On Monday 16 February, spokesperson for China’s commerce ministry, Yao Jian, told reporters that China was deeply concerned about the measures being taken by some countries that encourage their citizens to buy domestically produced products, rather than imports. Expressing the belief that this practice amounts to trade protectionism measures, Yao noted that under the current global financial crisis this is counter-productive. While not at first naming any specific country, after being questioned on the “Buy American” clause incorporated into the US economic stimulus package passed by the US Senate on Friday, Yao conceded that this is of particular concern to Chinese authorities.
In a weekend editorial by China’s state-run news agency Xinhua it was highlighted that history has shown that when facing a global financial crisis, trade protectionism has proven to be “a poison to the solution”. Pointing to the depression of the 1930s, Xinhau noted that protective measures taken by some countries, including the United States, resulted in trade wars which further damaged international trade as well as the global economy.
US President Barack Obama has stated that he does not intend for the economic stimulus package to lead to protectionist measures, and indeed the “Buy American” clause goes on to say that the provision on using US products has to be applied in line with America’s obligations to the World Trade Organization (WTO).

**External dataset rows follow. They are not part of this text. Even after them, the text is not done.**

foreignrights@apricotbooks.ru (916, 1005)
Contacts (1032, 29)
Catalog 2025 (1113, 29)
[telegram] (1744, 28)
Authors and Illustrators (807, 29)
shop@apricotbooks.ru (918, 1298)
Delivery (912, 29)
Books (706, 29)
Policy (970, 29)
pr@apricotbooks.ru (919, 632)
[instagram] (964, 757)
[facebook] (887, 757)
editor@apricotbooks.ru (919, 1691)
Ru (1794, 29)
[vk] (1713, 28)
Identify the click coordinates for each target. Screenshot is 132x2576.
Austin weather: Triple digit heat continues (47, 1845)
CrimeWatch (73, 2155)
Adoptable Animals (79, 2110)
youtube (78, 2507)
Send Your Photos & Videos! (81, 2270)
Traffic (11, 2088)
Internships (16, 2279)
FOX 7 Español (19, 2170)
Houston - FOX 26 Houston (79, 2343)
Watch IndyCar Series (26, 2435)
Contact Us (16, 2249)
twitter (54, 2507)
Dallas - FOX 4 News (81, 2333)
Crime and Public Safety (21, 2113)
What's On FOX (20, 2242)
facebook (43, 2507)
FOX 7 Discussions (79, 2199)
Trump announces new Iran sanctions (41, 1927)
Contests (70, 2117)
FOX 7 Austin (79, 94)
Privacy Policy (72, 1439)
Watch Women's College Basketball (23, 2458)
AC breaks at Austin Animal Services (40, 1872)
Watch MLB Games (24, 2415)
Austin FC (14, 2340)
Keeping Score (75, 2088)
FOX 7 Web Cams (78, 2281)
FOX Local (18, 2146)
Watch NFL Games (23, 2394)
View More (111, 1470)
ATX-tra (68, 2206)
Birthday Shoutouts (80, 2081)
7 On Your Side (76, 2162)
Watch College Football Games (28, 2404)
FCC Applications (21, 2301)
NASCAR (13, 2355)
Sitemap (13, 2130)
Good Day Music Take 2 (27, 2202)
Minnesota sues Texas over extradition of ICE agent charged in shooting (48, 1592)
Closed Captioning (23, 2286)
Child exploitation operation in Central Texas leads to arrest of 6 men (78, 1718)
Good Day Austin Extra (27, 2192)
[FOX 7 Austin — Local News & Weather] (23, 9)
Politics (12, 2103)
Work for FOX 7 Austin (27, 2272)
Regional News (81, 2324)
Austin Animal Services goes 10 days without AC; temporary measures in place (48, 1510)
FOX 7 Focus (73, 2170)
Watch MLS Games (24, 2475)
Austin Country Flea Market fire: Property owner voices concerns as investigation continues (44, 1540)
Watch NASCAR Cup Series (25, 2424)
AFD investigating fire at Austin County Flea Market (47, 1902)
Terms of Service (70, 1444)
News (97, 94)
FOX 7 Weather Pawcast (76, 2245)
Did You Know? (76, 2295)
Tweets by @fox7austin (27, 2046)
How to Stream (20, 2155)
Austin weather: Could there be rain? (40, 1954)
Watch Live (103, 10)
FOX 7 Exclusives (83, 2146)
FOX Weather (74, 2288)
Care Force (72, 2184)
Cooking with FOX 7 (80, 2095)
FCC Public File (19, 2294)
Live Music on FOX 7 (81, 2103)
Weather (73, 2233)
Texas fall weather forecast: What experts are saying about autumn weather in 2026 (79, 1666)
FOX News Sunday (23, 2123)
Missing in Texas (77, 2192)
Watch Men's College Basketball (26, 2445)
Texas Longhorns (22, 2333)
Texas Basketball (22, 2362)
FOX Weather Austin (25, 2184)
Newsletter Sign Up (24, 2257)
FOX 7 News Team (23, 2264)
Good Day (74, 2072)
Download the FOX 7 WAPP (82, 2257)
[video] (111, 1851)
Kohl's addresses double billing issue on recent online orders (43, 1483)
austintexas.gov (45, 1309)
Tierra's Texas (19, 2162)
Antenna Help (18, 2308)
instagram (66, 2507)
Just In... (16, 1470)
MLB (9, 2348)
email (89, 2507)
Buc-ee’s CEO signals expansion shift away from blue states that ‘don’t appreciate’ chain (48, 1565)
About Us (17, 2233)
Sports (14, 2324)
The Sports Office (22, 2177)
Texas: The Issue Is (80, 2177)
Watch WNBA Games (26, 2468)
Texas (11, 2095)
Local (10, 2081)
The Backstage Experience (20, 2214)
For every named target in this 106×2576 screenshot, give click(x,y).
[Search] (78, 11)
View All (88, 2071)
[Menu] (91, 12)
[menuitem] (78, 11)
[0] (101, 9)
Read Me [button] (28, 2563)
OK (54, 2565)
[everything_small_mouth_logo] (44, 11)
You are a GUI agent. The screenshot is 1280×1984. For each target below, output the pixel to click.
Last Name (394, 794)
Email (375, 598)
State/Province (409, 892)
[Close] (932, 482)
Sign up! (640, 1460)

However, despite the softening of the “Buy American” clause it has attracted criticism from trading partners other than China, with Canada, the United States’ biggest trading partner, also voicing concern.
China has also faced a six month ban by India on the importing of Chinese toys, and while not specifically mentioning the United States or India, Yao noted that China would look to the WTO to ensure that trade protectionism is kept in check. He also stated that China would support any measures adopted by the WTO to “curb the spread of trade protectionism and strengthening the supervision of bailout plans by different countries”.